Of the myriad problems Pakistan faces, one is a bubbling separatist movement in the vast, mineral-rich region of Balochistan, on the Iranian border. Insurgents in the southwestern province are waging a battle for greater political autonomy.
According to a devastating report by Human Rights Watch (HRW), Pakistani authorities are dealing with the situation with extreme brutality.
HRW claims that Pakistani security forces are routinely detaining, torturing and murdering hundreds of political activists in Balochistan in what some observers describe as a “dirty war.”
"Pakistan's security forces are engaging in an abusive free-for-all in Balochistan as Baloch nationalists and suspected militants 'disappear' and in many cases are executed," said HRW’s Asia Director Brad Adams.
"The national government has done little to end the carnage in Balochistan, calling into question its willingness or ability to control the military and intelligence agencies."
Since 2005, hundreds of Baloch activists have suffered “enforced disappearances” and many more have been detained without being charged of any crime.
HRW puts the blame squarely on Pakistan’s much-feared security network.

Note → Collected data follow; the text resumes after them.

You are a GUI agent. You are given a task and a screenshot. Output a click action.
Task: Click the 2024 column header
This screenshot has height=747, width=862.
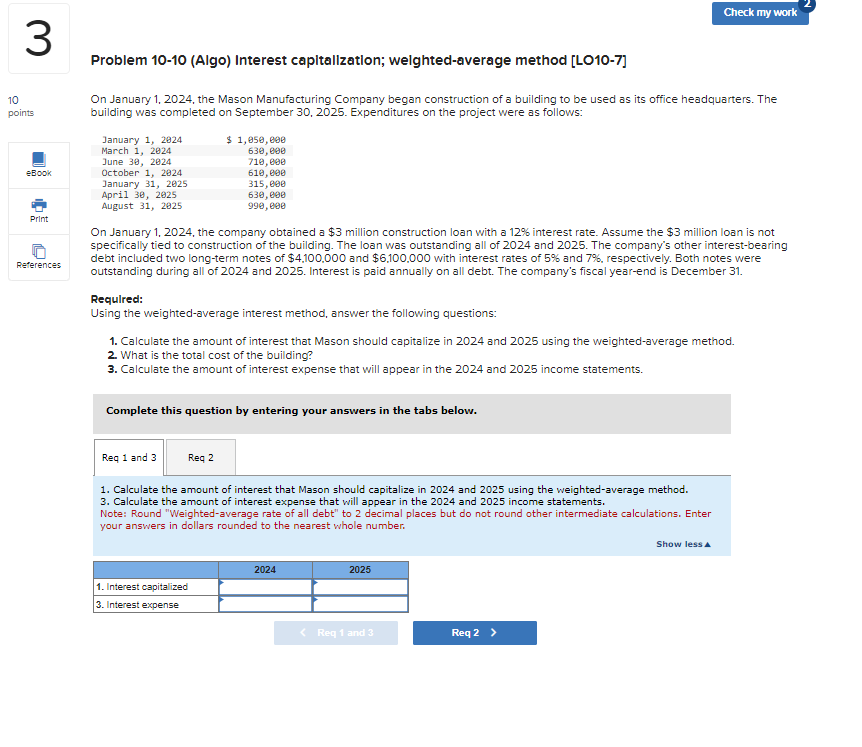pos(265,569)
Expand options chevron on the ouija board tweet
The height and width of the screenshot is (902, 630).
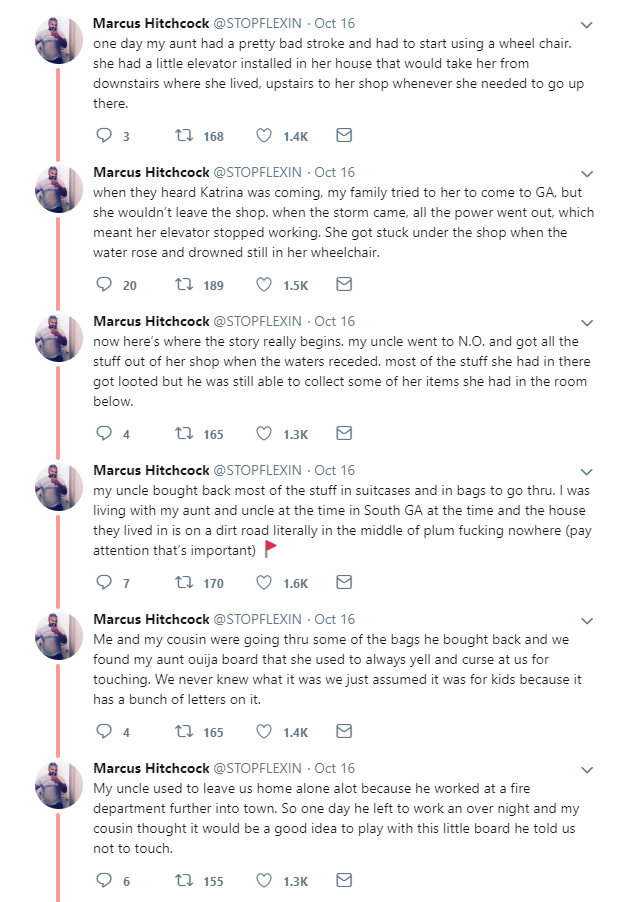coord(586,621)
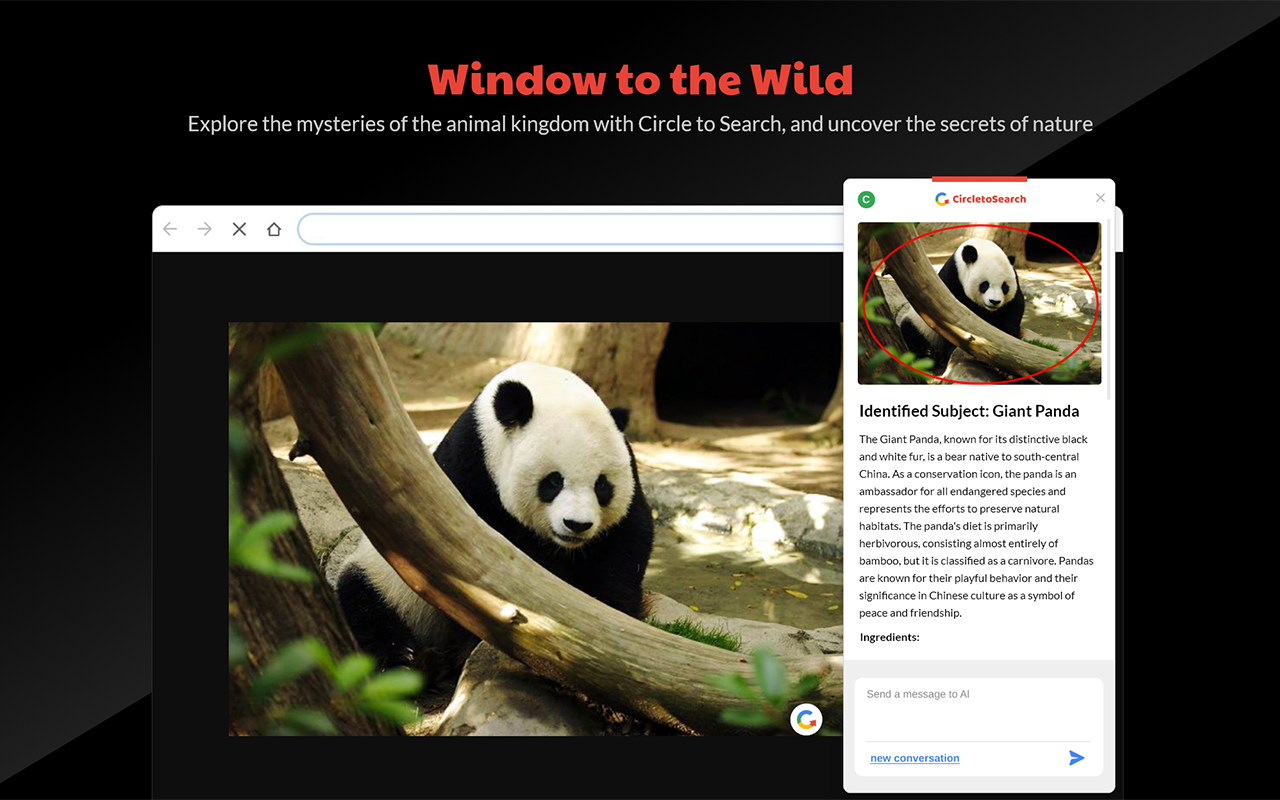
Task: Click the Giant Panda description text
Action: (975, 525)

"Pakistani security services are brazenly disappearing, torturing, and often killing people because of suspected ties to the Baloch nationalist movement," Adams said.
"This is not counterinsurgency - it is barbarism and it needs to end now."
However, officials in Islamabad and Balochistan repeatedly deny such atrocities are occurring and label these accusations as “propaganda” by separatists.
Some senior Pakistani officials reportedly believe Baloch separatists are actively supported and financed by India.
Moreover, Balochistan, which also borders Afghanistan, is believed by US officials to be the new home base of the Afghan Taliban (also denied by Pakistani authorities).
Huge in size but sparsely populated, Balochistan reportedly possess cast untapped deposits of oil, gas, copper and gold – making it crucial for Pakistan to keep.